При своей самобытности подход Федорова к литературе не был для русской эстетики беспощадно рушащим традиции новаторством, скорее наоборот: выразил какие-то существенные, свойственные ей самой установки и интуиции. Его корни прочно и органично врастают в славянофильскую мысль с ее подчеркнуто религиозно- этическим отношением к человеческому творчеству, представлением о художестве как «образе самосознающейся жизни» (Хомяков), превознесением эпоса, способного воссоздавать в слове целостный образ мира во всем богатстве его явлений, отношений, взаимосвязей, представить «глубокое, внутри лежащее содержание общей жизни» (К. Аксаков). Кстати, рассуждения славянофилов об исторической эволюции искусства, о судьбе его в обществе цивилизованном, вставшем на путь борьбы за индивидуальность, разделения и обособления ориентированы в том же направлении, в котором десятилетия спустя двинется мысль Федорова. К. Аксаков и А. Хомяков говорят о постепенной утрате искусством полноты и объемности эпического мировосприятия, о постепенном обмельчании эпоса, сначала сузившегося до романа, а затем дошедшего «до крайней степени своего унижения, до французской повести» (К. Аксаков).

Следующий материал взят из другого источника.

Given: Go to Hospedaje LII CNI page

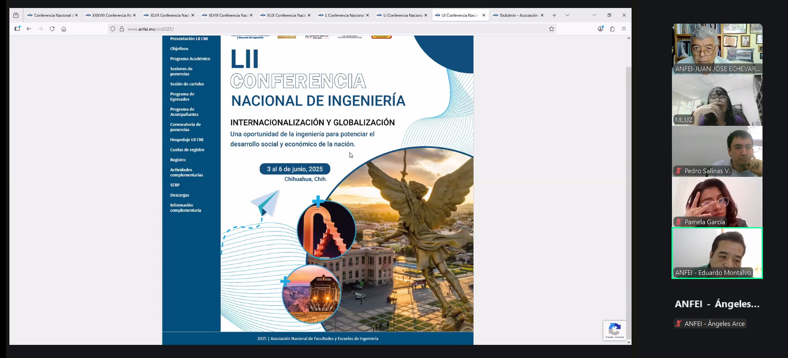Looking at the screenshot, I should (x=187, y=140).
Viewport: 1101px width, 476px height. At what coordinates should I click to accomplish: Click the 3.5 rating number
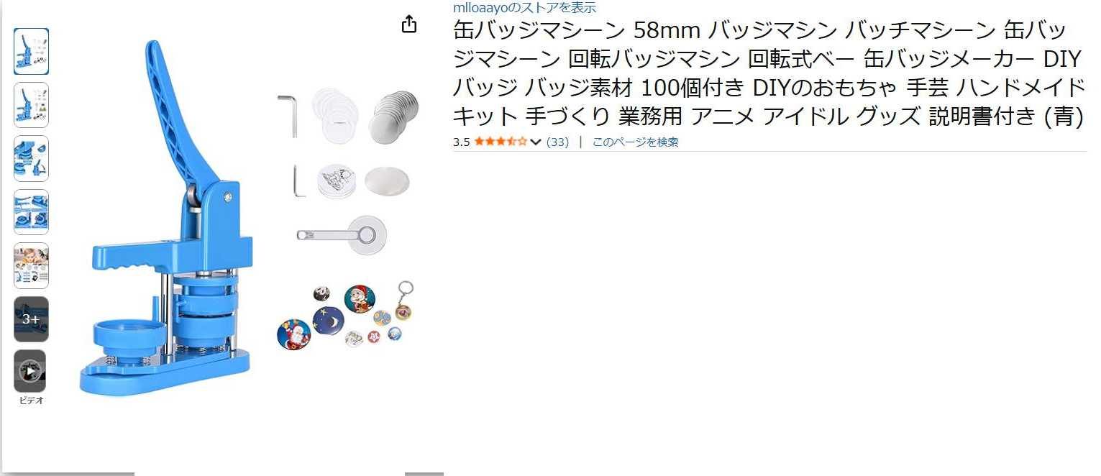[x=461, y=142]
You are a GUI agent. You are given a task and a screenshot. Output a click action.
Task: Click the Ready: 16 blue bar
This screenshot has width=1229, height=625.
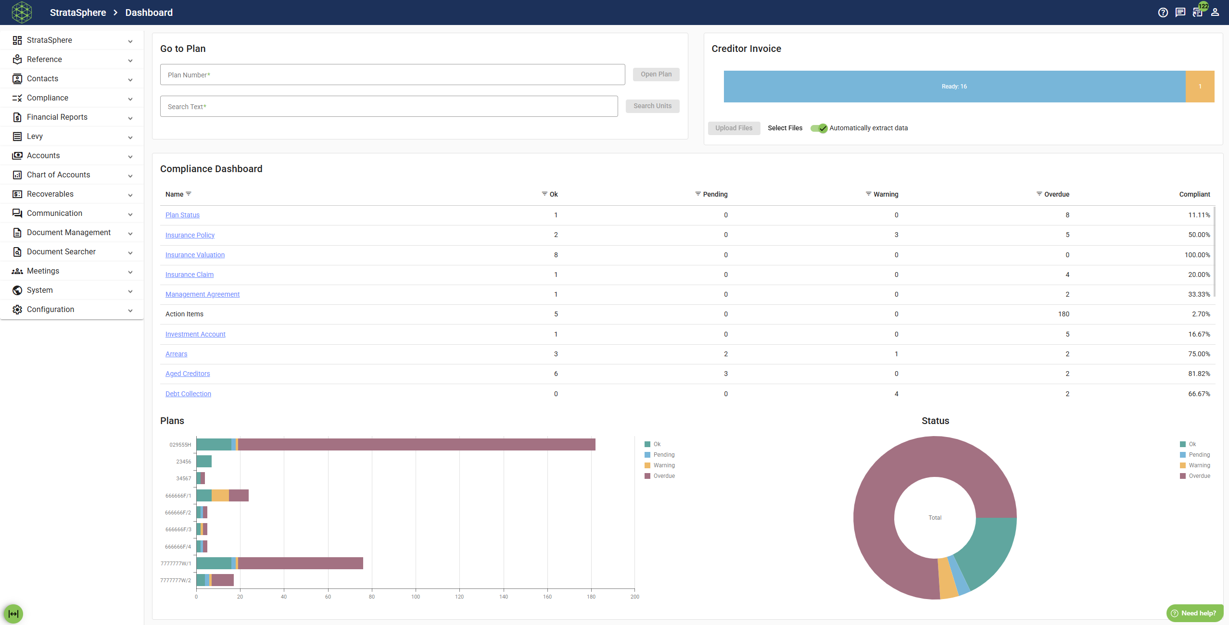point(954,87)
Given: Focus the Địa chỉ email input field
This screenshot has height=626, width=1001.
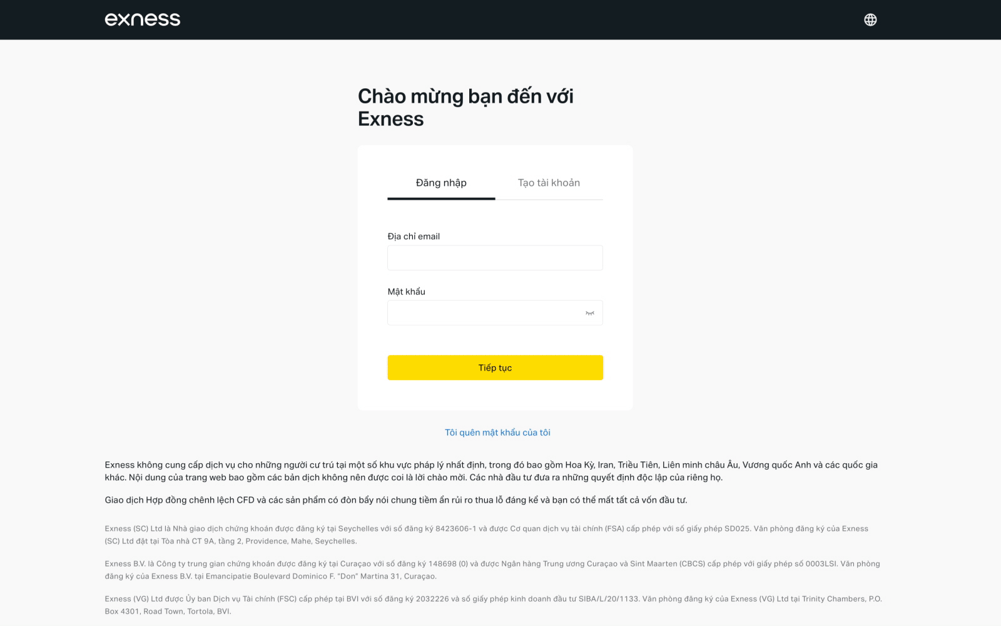Looking at the screenshot, I should point(495,258).
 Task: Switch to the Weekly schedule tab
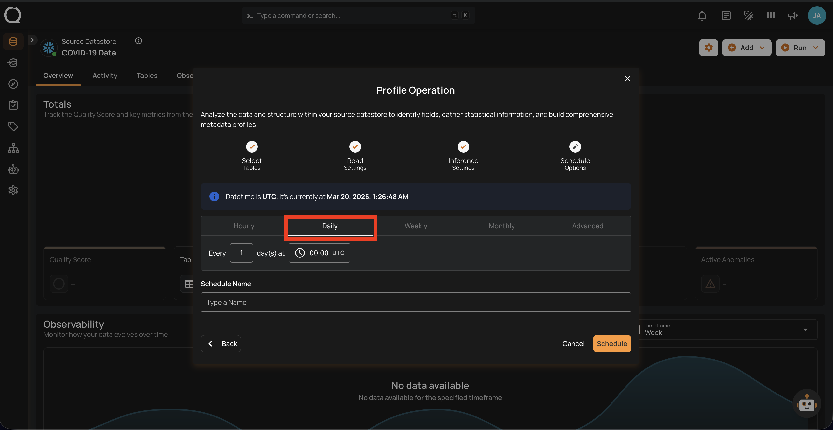pyautogui.click(x=416, y=226)
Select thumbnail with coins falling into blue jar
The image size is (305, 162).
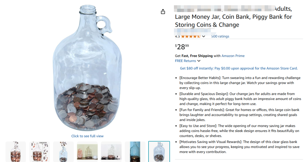click(x=63, y=152)
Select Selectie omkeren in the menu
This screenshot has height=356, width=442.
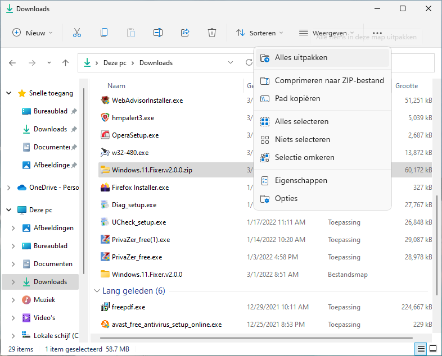[x=304, y=157]
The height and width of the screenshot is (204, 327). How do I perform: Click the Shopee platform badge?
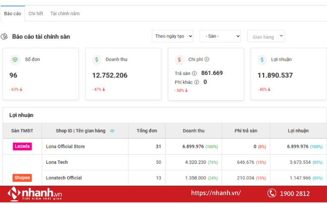coord(22,178)
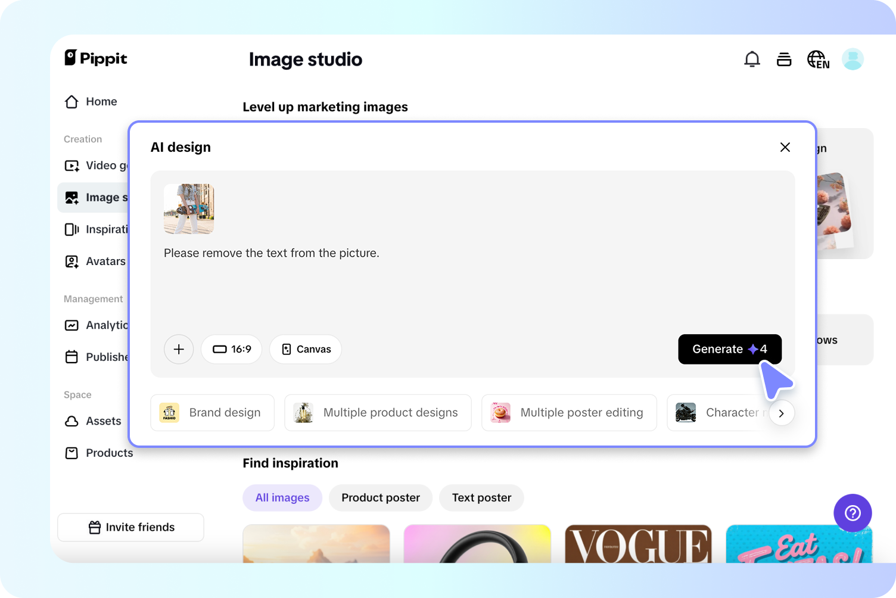The image size is (896, 598).
Task: Select the Video generator sidebar icon
Action: [x=71, y=165]
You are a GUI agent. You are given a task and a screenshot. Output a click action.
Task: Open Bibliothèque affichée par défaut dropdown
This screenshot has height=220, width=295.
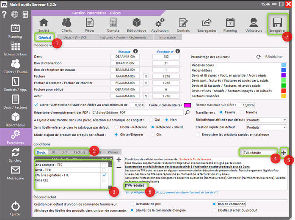pyautogui.click(x=284, y=120)
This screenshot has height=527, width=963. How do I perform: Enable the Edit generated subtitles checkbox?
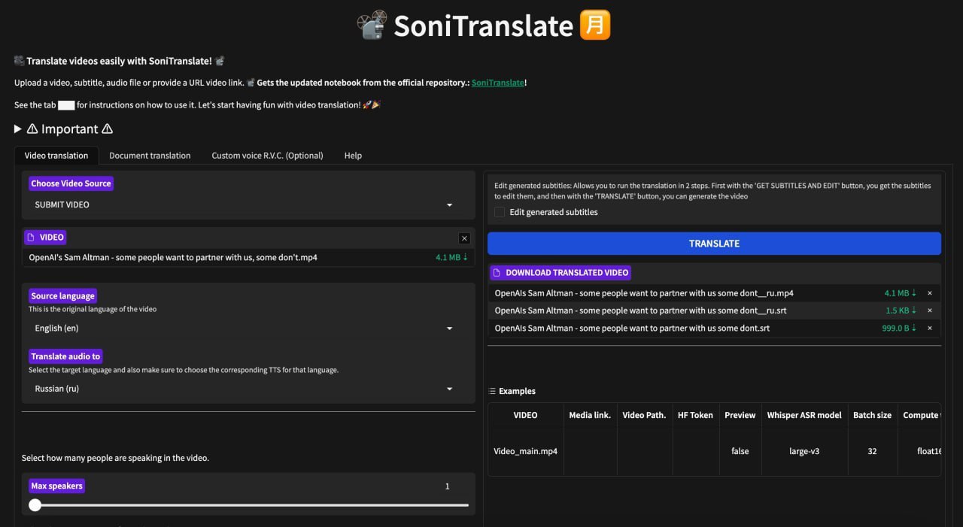[x=500, y=213]
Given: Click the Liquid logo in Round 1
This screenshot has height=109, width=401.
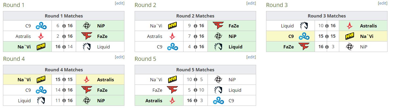Looking at the screenshot, I should point(87,47).
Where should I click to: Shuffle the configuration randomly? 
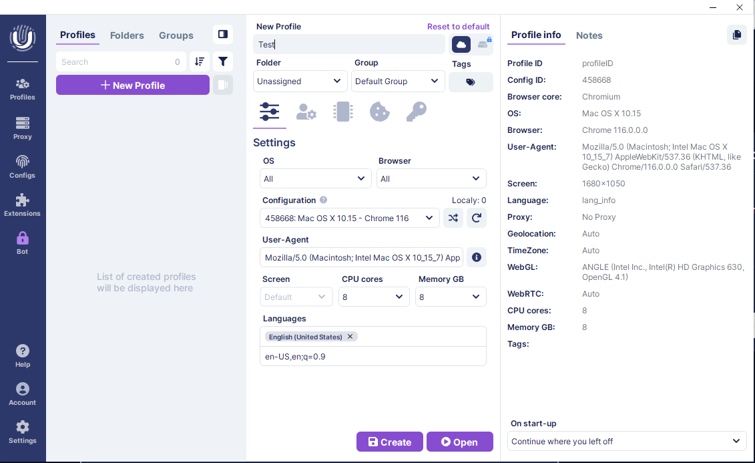point(453,218)
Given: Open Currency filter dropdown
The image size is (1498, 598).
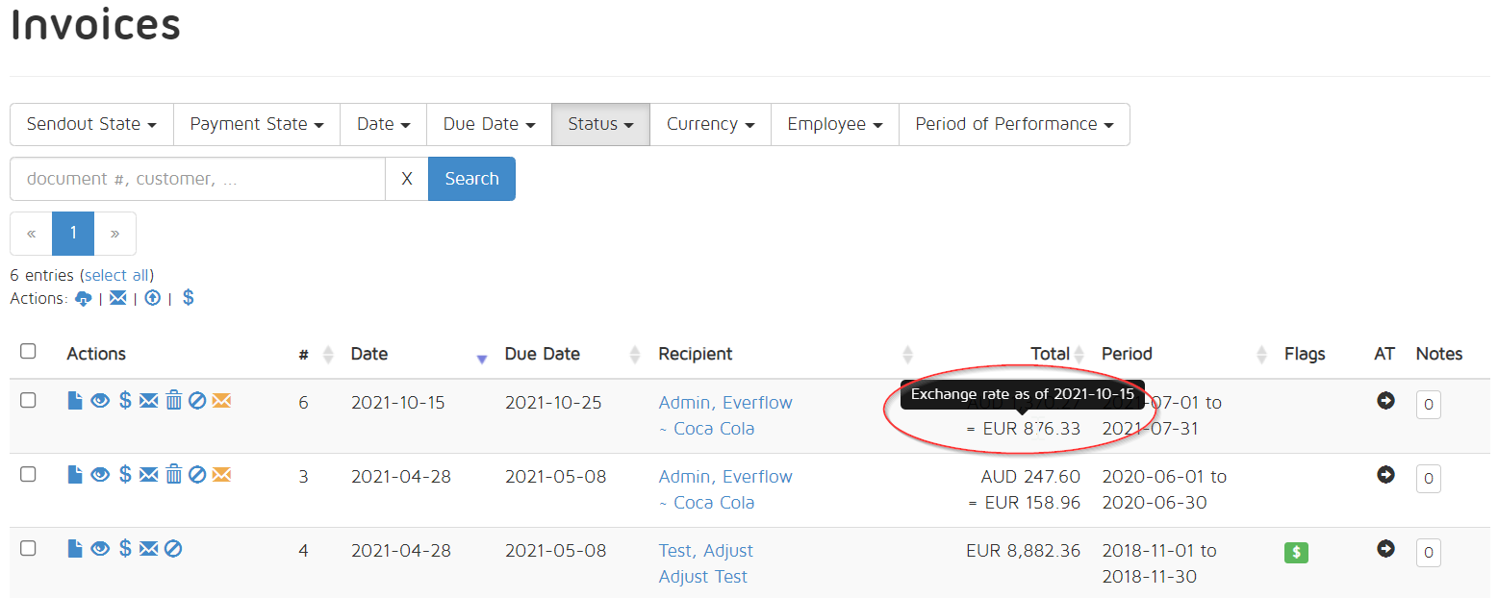Looking at the screenshot, I should (x=710, y=124).
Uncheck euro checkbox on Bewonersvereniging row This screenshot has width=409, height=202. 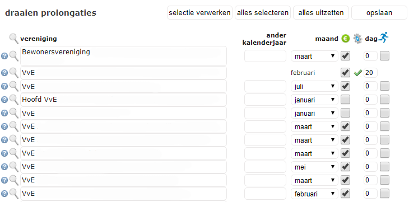coord(345,56)
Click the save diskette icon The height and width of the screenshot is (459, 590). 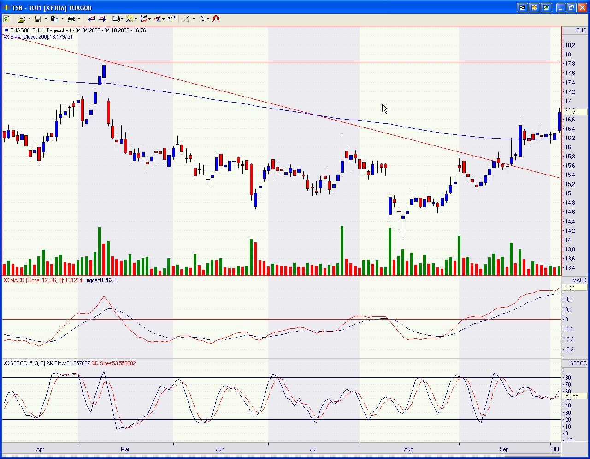coord(38,19)
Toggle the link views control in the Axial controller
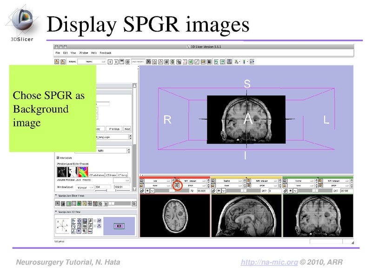Viewport: 372px width, 279px height. (x=142, y=191)
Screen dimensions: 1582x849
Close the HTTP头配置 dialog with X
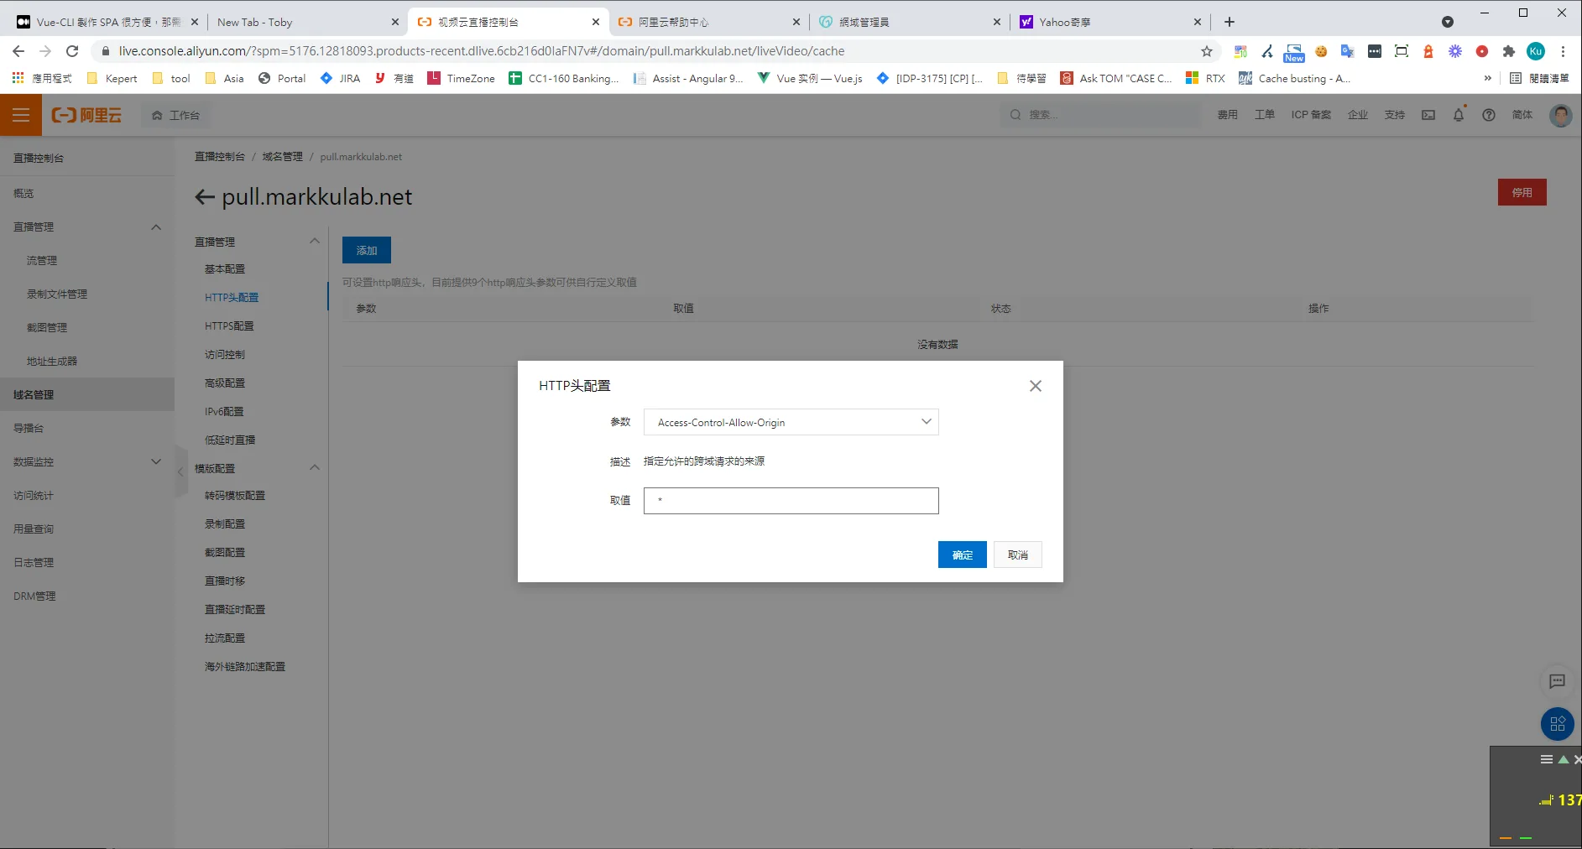click(x=1035, y=386)
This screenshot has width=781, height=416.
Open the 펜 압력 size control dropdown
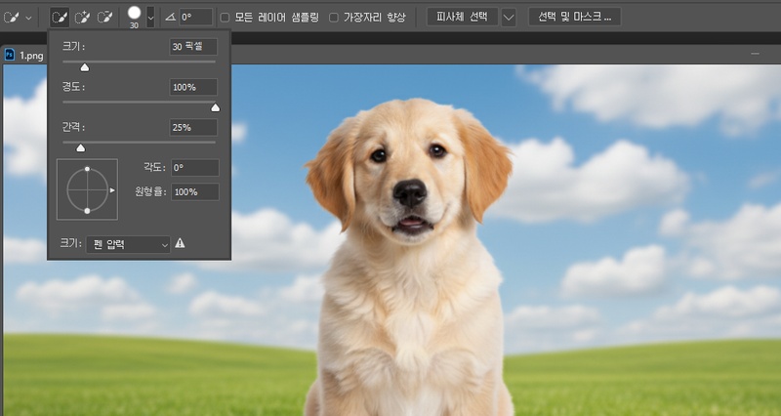click(128, 244)
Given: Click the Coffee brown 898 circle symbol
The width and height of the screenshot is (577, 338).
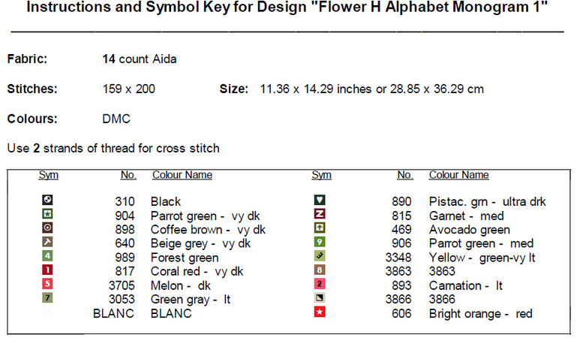Looking at the screenshot, I should coord(48,228).
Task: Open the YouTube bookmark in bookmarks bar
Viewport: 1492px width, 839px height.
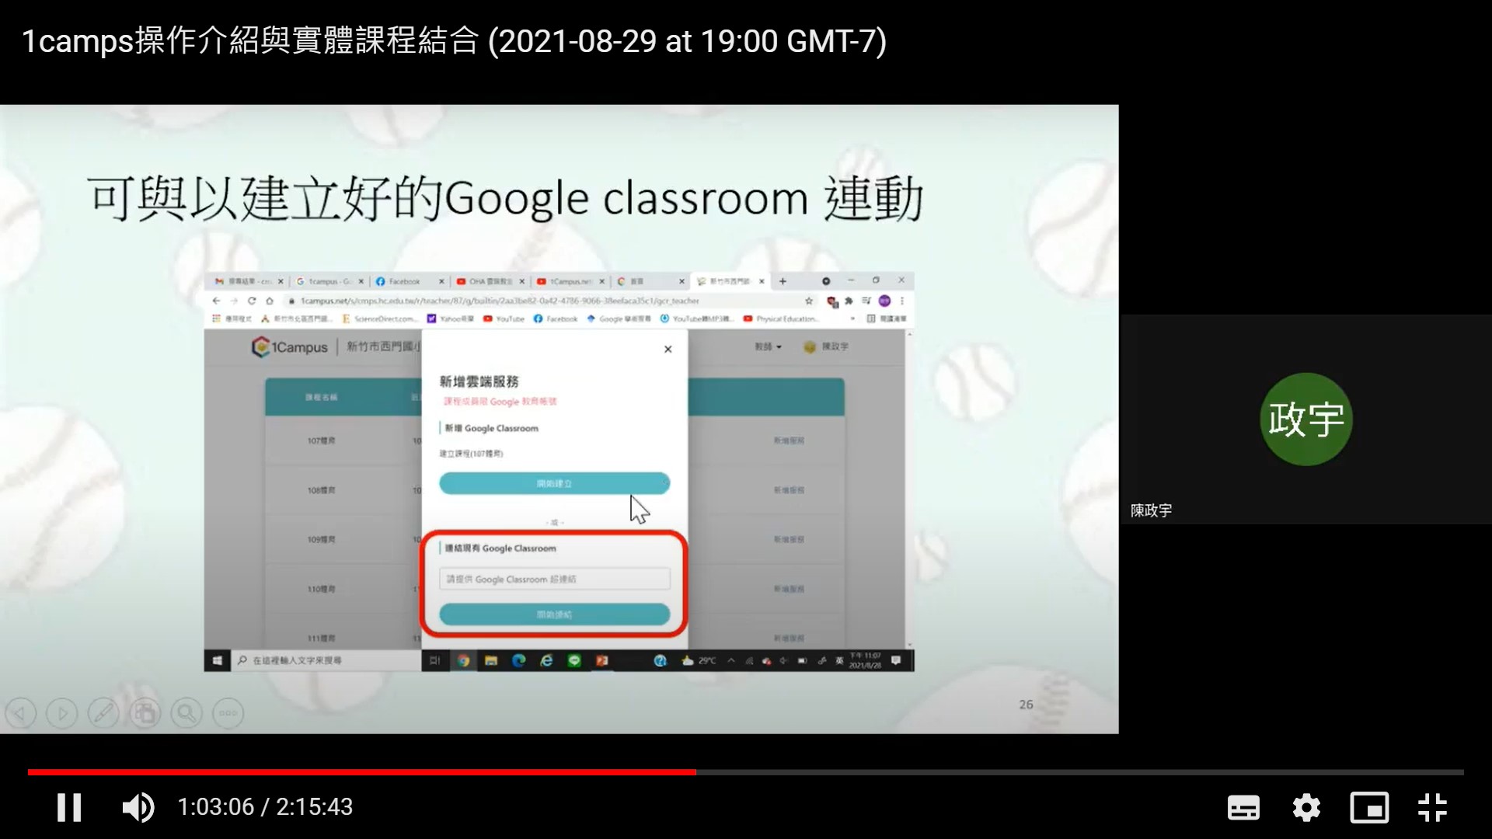Action: [504, 319]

В статьях Федорова о литературе мы сталкиваемся и с особым случаем философско-социологического анализа, разработанного в русской демократической критике. Литература начинает рассматриваться не сама по себе, не в кругу самодовлеющих эстетических ценностей, а как непосредственное орудие изменения жизни. В этом смысле Федоров продолжает традиции реальной критики Добролюбова и Писарева, в центре которой оценка не столько самого произведения, сколько тех общественных явлений, которые за ним встают. Конечно, у Федорова такой подход получает уникальное наполнение, связанное с характером его учения, особой системой мышления.

Проективный характер мышления Федорова, когда основной точкой отсчета становится не данное, а долженствующее быть, выразительно проявился в его подходе к литературным произведениям, создав особый тип проективной критики (см. преамбулу к «Собору» – Т. I наст. изд., с. 493).

В творческом наследии Федорова – заметки о различных именах и явлениях русской и западной литератур – о Лермонтове и Толстом, Байроне и поэтах «мировой скорби», Гете и Золя и др. И всюду он выступает проницательным критиком даже самых скрытых форм индивидуалистического эгоизма, неверия в человека. Кстати, ему была достаточно чужда сатира, именно потому, что она предполагает внешнее отношение к другому, как чуждому предмету, достойному лишь осмеяния. С сочувствием повторяя за Гоголем, что «добродетельного человека заездили», Федоров не раз сетовал на чрезмерное развитие в литературе жестокого принижения человека. Ему ближе всего была пушкинская, светло-пророческая, укрепляющая сокровенные источники надежды и добра линия в искусстве, в которой человек «не убывает», а «прибывает», говоря словами Андрея Платонова.